Sunday, July 15, 2012

Normalcy..

It's been about a week since I posted last and apparently from what I have gone back to read- I was on my death bed (literally). So I am happy to report that it did (just like everyone said) get better. Up until about 10 days post chemo treatment, life was full with the obviously issues (as stated previously) and annoying little side effects. But the last few days have been pretty close to normal. I never thought I would ever miss "feeling" normal, but I can promise it's AMAZING!

I have enjoyed some of my old habits (due to the increase in energy and decrease in side effects) and would like to share a few. 
  • I enjoyed a diet dr. pepper! To those of you who know me, DDP is my vice and unfortunately with the side effects, my taste buds weren't having it. So YAY!
  • Ability to go a whole day with just one nap. It may have been a 2 1/2 hr nap, but it was ONLY one.
  • I was able to mow my back lawn (which is NOT big, but still an accomplishment). However, along with that comes a back story. My dear husband was headed out for a flight (he flies helicopters) and told me to relax, he would mow the lawn when he returned. So I agreed, but when my bordeom set in, which it usually does-I headed out back with one goal in mind. Needless to say, about half way through I hear a helicopter over the house, sure enoug- it was him. He had caught me red handed. (He was showing his buddy our house and just so happen to see me mowing- talk about a coincidence). He still gives me a hard time, but to me, it was TOTALLY worth it.
  • My next fun adventure was playing in our soccer game. We had signed up for a co-ed league before I was diagnosed and I have played a handful of times. Well this was the first time since chemo and I was able to hold my own. Definitely not where I used to be, but I could run farther than 20 yds without being winded (which is also good, knowing maybe that darn tumor in my chest is already shrinking). I came away with a few momentos (as I don't know how to take it easy), but the "feeling" of normalcy was amazing. (My body was pretty ticked the next day, in which I spent most of the day in bed).

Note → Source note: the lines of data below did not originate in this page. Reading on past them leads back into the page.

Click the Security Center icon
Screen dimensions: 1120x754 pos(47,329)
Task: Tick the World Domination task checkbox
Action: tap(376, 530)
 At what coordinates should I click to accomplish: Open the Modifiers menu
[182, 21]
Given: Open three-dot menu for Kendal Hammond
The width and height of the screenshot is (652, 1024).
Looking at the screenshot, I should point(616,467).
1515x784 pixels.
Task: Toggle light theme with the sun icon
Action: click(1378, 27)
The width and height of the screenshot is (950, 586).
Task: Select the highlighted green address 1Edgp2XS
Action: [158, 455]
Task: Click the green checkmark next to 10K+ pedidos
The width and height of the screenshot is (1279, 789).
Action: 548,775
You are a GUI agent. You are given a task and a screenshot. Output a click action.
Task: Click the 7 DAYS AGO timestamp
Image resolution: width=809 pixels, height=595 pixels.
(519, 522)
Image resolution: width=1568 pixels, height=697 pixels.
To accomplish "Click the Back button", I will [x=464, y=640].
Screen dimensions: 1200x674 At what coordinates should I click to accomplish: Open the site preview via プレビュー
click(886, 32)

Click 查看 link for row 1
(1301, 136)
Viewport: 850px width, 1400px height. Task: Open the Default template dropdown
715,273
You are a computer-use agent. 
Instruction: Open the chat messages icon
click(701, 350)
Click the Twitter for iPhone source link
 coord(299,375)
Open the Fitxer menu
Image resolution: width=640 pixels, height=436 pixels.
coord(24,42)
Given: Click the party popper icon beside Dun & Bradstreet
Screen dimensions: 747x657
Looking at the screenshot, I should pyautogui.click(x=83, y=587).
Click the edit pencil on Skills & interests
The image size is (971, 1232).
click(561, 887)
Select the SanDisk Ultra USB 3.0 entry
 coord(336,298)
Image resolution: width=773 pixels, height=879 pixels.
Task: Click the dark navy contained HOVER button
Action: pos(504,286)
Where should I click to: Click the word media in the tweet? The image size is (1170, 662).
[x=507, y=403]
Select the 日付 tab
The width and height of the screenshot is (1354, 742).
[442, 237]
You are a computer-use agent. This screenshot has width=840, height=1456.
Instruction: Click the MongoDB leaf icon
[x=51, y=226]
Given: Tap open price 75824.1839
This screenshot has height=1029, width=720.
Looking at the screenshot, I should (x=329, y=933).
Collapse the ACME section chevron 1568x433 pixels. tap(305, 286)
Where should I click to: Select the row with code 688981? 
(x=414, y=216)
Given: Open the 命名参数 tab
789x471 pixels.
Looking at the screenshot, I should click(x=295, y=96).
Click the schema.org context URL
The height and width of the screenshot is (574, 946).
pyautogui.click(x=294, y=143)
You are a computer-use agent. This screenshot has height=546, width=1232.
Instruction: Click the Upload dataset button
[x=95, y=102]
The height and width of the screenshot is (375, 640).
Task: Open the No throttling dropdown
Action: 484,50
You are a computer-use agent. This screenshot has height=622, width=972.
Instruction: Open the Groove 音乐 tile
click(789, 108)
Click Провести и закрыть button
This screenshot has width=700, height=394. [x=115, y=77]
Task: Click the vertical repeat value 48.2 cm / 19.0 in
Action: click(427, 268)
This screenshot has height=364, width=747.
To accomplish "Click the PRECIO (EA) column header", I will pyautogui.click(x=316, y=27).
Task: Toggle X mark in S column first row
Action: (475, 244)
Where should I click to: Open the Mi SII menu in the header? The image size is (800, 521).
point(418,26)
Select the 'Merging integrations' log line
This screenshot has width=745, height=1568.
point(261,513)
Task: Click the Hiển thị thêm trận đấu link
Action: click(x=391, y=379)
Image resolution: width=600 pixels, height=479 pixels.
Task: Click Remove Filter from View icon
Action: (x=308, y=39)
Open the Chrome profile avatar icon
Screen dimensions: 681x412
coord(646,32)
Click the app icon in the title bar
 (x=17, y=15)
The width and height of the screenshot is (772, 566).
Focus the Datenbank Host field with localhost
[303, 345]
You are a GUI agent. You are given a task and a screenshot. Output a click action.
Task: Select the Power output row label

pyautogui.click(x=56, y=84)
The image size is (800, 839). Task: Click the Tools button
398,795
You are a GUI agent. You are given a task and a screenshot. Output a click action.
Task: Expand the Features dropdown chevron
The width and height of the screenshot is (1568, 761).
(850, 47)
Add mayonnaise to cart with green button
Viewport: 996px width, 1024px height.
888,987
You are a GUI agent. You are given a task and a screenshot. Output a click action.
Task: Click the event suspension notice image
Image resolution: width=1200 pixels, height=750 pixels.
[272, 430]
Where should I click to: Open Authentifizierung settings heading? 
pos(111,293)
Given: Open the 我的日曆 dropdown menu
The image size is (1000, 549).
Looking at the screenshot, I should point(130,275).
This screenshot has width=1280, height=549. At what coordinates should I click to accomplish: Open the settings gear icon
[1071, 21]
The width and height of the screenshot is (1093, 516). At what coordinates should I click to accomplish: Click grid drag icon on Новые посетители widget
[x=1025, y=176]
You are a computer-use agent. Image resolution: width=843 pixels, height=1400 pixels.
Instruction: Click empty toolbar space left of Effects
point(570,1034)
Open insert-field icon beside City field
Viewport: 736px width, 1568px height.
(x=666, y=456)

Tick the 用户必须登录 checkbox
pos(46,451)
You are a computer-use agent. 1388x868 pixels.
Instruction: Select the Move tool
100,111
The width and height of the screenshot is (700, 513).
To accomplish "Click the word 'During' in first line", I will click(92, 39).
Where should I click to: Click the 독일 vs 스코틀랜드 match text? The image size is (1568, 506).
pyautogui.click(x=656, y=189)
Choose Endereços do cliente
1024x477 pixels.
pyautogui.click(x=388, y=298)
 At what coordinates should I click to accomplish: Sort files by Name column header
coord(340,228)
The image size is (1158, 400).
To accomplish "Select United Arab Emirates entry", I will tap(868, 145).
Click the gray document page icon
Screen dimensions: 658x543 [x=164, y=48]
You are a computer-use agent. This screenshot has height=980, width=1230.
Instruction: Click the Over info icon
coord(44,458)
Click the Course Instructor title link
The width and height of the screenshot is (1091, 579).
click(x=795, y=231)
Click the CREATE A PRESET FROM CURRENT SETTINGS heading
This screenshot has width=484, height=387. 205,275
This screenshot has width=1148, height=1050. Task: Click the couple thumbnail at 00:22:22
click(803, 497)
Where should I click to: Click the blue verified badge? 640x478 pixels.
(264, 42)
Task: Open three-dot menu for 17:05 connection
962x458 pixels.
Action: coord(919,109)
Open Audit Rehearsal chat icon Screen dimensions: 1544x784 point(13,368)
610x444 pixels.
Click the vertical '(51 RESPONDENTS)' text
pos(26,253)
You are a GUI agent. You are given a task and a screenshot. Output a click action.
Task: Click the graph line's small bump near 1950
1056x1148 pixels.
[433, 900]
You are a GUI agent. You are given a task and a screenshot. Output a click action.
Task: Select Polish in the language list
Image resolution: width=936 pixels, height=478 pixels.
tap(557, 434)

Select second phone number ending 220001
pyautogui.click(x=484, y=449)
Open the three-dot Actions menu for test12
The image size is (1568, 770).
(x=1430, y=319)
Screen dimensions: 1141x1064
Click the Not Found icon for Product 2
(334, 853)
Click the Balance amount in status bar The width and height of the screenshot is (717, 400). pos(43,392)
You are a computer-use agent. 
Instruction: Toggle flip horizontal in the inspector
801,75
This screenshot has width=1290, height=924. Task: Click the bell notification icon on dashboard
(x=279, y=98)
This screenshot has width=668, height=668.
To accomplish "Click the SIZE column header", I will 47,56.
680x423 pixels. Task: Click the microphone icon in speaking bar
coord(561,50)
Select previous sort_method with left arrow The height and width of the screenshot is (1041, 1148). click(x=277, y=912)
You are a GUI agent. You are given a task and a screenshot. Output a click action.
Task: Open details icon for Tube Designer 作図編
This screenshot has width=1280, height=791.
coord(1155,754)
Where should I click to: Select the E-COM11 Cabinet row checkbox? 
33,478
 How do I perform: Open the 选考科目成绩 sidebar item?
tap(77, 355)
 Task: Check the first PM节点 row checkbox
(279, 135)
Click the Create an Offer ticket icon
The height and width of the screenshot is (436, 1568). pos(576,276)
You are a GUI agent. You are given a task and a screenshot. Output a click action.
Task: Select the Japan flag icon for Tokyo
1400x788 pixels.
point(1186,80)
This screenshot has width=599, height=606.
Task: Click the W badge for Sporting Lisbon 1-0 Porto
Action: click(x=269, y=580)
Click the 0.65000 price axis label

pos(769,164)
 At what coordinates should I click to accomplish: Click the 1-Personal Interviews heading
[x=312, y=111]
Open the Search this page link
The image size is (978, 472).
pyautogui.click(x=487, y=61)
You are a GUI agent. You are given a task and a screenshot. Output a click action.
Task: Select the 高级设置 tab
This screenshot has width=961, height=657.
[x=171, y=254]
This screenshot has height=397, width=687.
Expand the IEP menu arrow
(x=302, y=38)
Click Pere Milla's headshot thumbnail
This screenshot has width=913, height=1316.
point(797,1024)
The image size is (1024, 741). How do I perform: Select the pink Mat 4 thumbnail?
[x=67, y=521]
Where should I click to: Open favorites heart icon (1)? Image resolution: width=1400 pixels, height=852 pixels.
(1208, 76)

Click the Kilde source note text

I begin my second round on Tuesday. I hope I'm going into this one with a little bit more knowledge. I made a journal, of when the specific side effects hit and the remedies I used for them. My plan is to prepare before they happen. I have been told that your body will react to the chemo the same EVERY time. So I am praying my next post will be much less aggresive.

Over the weekend I was speaking with a guy who is a cancer survivor and he was giving me insights on chemo. He had Non-Hodgekin's Lymphoma, however, his treatment was MUCH more invasive than mine. I was immediately humbled. It's hard for me to complain when I know there are SO MANY people who have endured worse things in this life. Yes I have cancer, but I will survive. I have treatments every other week, many people have chemo EVERYDAY. Some people have lost loved ones, may never walk again, or can't afford a place to sleep. Of the latter sentence, I have been blessed to not endure any of those challenges. There is so much good the lord has given to all of us, myself included. I hope that we can all continue to "Count our blessing's" and I know the lord will help us with our challenges. 

I love you all so much. Your kind words continue to inspire me and help me everyday.

God bless and Love will conquer cancer!